Tuesday, January 27, 2024

Whither Air-Sea Battle?


I share Lazarus’s concerns regarding the decision to fold Air-Sea Battle into the new Joint Concept for Access and Maneuver in the Global Commons (or JAM-GC if you will). Disregarding JAM-GC’s ambiguously-worded name, I might feel differently about the move in general had a reasonably-clear definition of the concept been released last week. The absence of such a definition makes it difficult to understand whether this new concept truly encompasses the threat sets and operational-strategic challenges that gave rise to Air-Sea Battle in the first place. It also makes it more difficult to assess how JAM-GC might flow from or otherwise inform overarching strategic concepts for dealing with competitors and potential adversaries.
This goes beyond Air-Sea Battle’s fate.
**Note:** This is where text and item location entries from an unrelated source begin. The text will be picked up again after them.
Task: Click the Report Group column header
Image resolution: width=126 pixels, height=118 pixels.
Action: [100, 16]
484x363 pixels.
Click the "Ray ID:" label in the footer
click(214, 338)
Beginning in January 2012, the Joint Staff publicly declared that Air-Sea Battle was a means of implementing the Joint Operational Access Concept (JOAC). Unlike Air-Sea Battle’s authoritative documentation, the JOAC document publicly and unambiguously itemized specific capabilities and doctrinal tenets necessary for the Joint force to gain access to and establish freedom of maneuver within future combat theaters in spite of intense opposition by highly capable adversaries. Much serious thought concerning how the U.S. military should be configured for deterrence of major conventional wars has flowed from the parsing of JOAC.
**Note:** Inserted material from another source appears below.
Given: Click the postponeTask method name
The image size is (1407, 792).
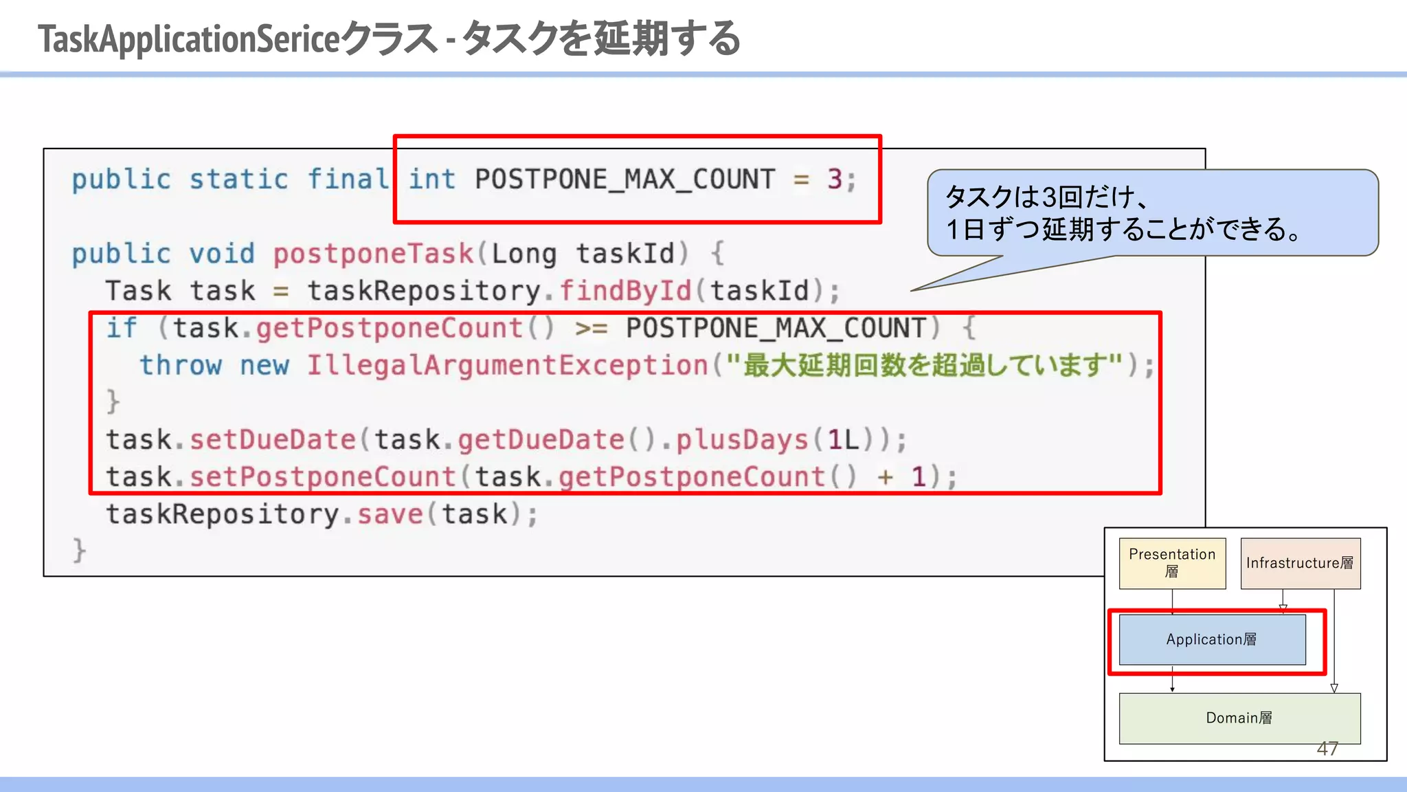Looking at the screenshot, I should 373,254.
It is not clear whether JAM-GC and JOAC are duplicative, or whether the former is intended to absorb (or render obsolete) the latter. This ought to be publicly addressed by those in a position to do so. The implications of these uncertainties and ambiguities risk affecting how Congress, not to mention leaders and opinion elites in allied/partner as well as potential adversary countries, ultimately interpret the apparent change in direction. The full details of JAM-GC need not be disclosed; they certainly were not for JOAC. Nevertheless, as we observed with Air-Sea Battle, the story the Defense Department and the services tell regarding future concepts for deterrence (and war-waging if necessary) matters immensely in terms of the support they can attract for making the requisite investments of national treasure and prestige.

The views expressed herein are solely those of the author and are presented in his personal capacity. They do not reflect the official positions of Systems Planning and Analysis, and to the author’s knowledge do not reflect the policies or positions of the U.S. Department of Defense, any U.S. armed service, or any other U.S. Government agency.